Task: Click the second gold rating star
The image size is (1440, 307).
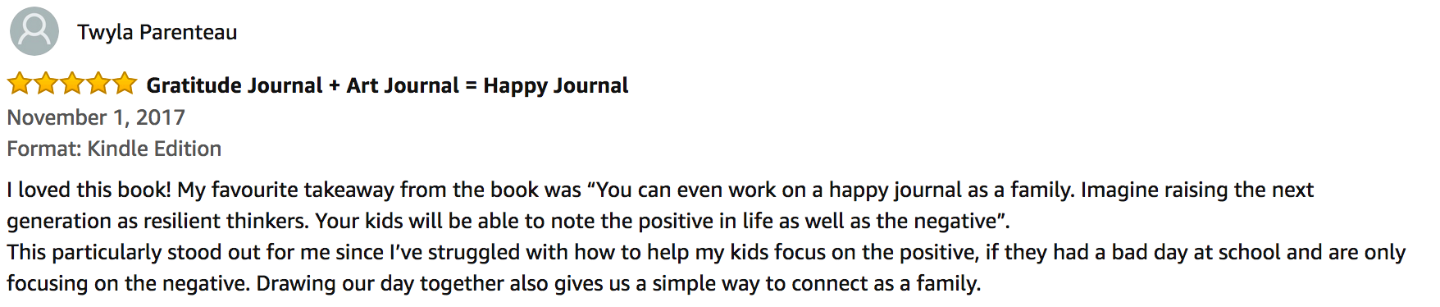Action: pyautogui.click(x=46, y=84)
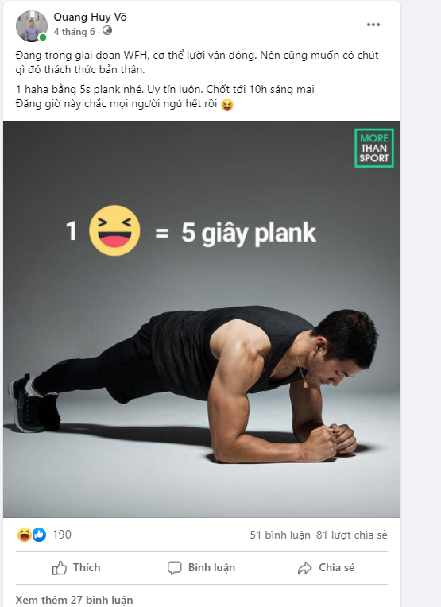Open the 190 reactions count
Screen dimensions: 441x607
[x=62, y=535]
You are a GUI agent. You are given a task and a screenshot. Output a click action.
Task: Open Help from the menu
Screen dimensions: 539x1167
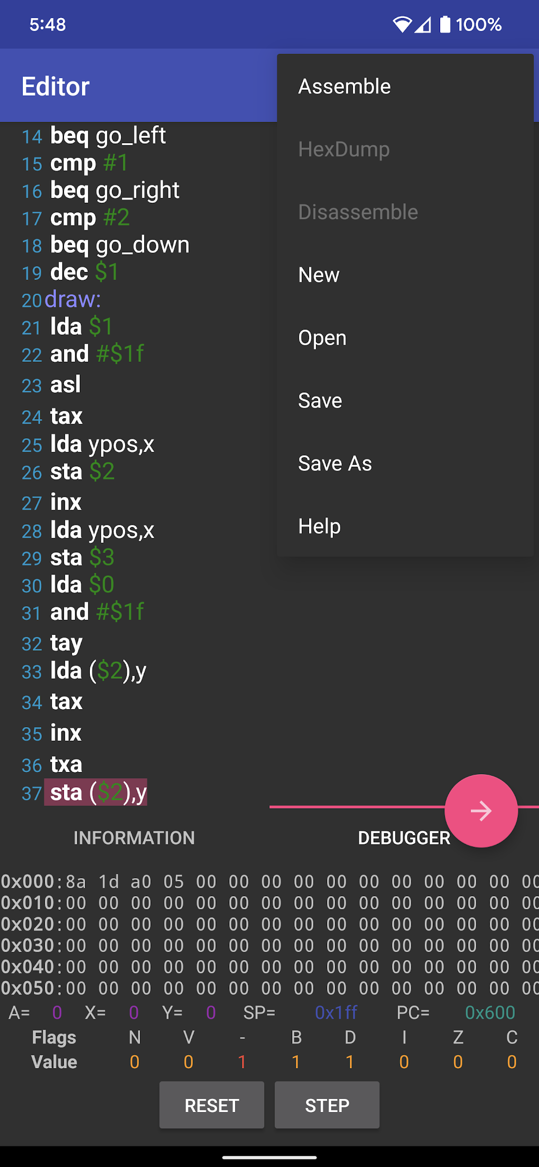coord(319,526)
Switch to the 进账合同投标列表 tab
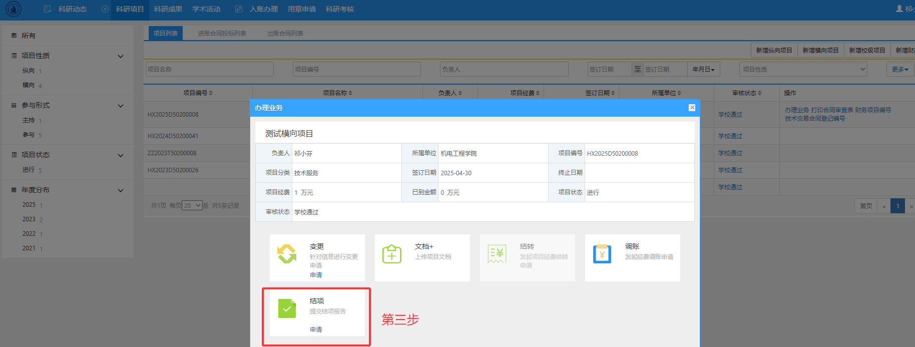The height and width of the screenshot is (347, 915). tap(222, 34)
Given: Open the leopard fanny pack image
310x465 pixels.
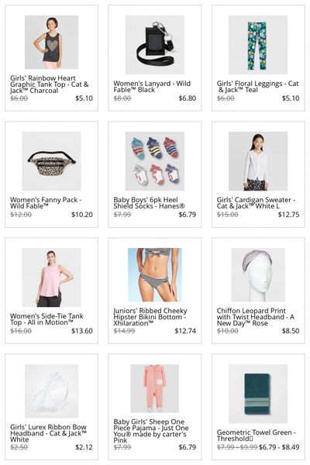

• • •

Omit every picture, then write out the entries above exactly.

Result for this exercise:
Task: Click the second gold rating star
The image size is (1440, 307).
Action: pyautogui.click(x=46, y=84)
Open the 190 reactions count
Screen dimensions: 441x607
[x=62, y=535]
You are a GUI agent. You are given a task and a screenshot. Output a click action.
Task: Open Help from the menu
Screen dimensions: 539x1167
coord(319,526)
Switch to the 进账合同投标列表 tab
The height and width of the screenshot is (347, 915). tap(222, 34)
Given: Open the leopard fanny pack image
310x465 pixels.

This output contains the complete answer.